For this task, extract exactly the lines of the data below, from the line containing "This screenshot has height=425, width=758." through the last one, with pictures left out.

> [Dataset records]:
=== Section Start ===

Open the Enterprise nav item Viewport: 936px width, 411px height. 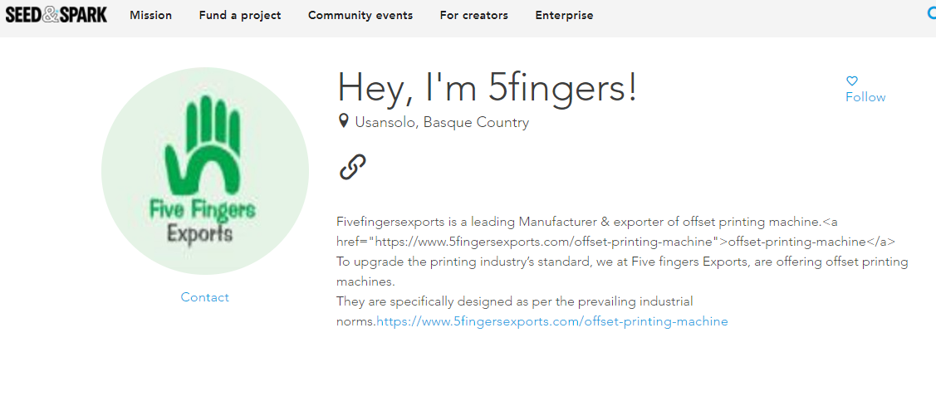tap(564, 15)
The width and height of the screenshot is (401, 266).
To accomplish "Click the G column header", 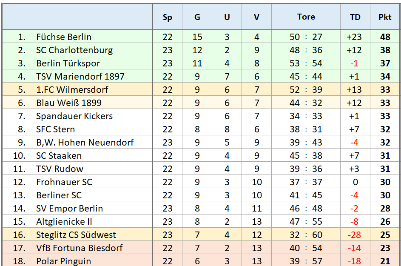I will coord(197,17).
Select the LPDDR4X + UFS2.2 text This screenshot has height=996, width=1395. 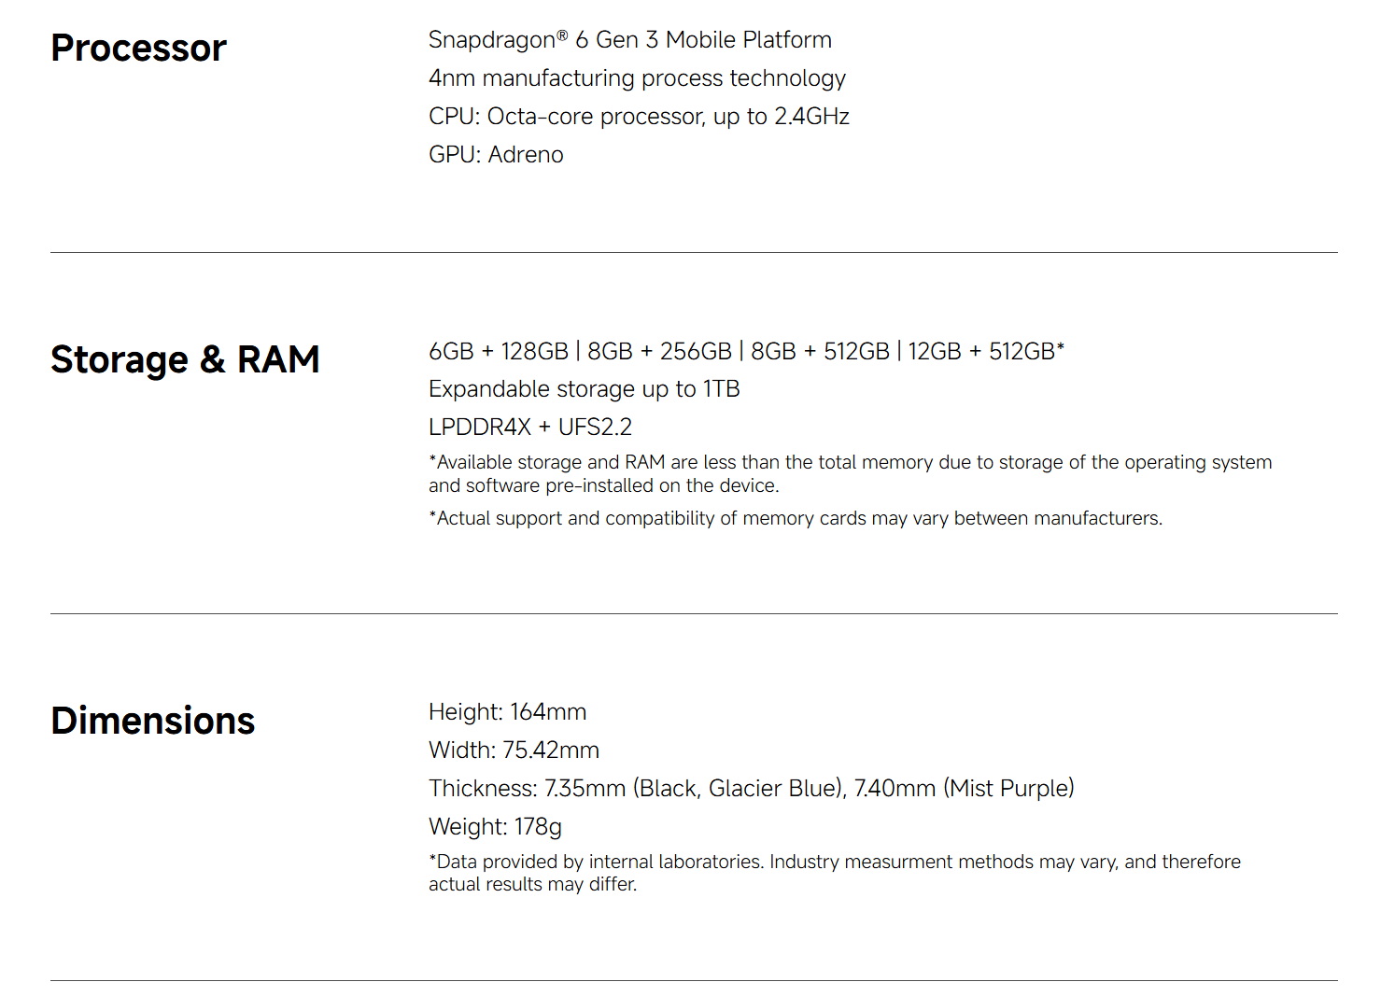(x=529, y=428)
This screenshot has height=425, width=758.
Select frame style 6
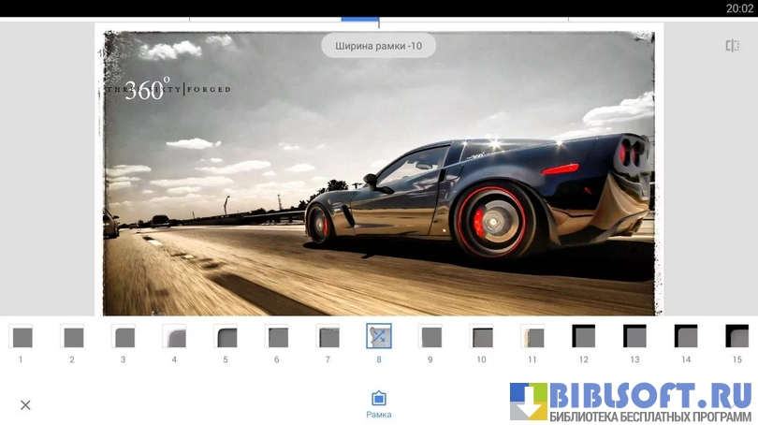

=== Section End ===

> [WRITTEN ANSWER]:
This screenshot has height=425, width=758.
Select frame style 6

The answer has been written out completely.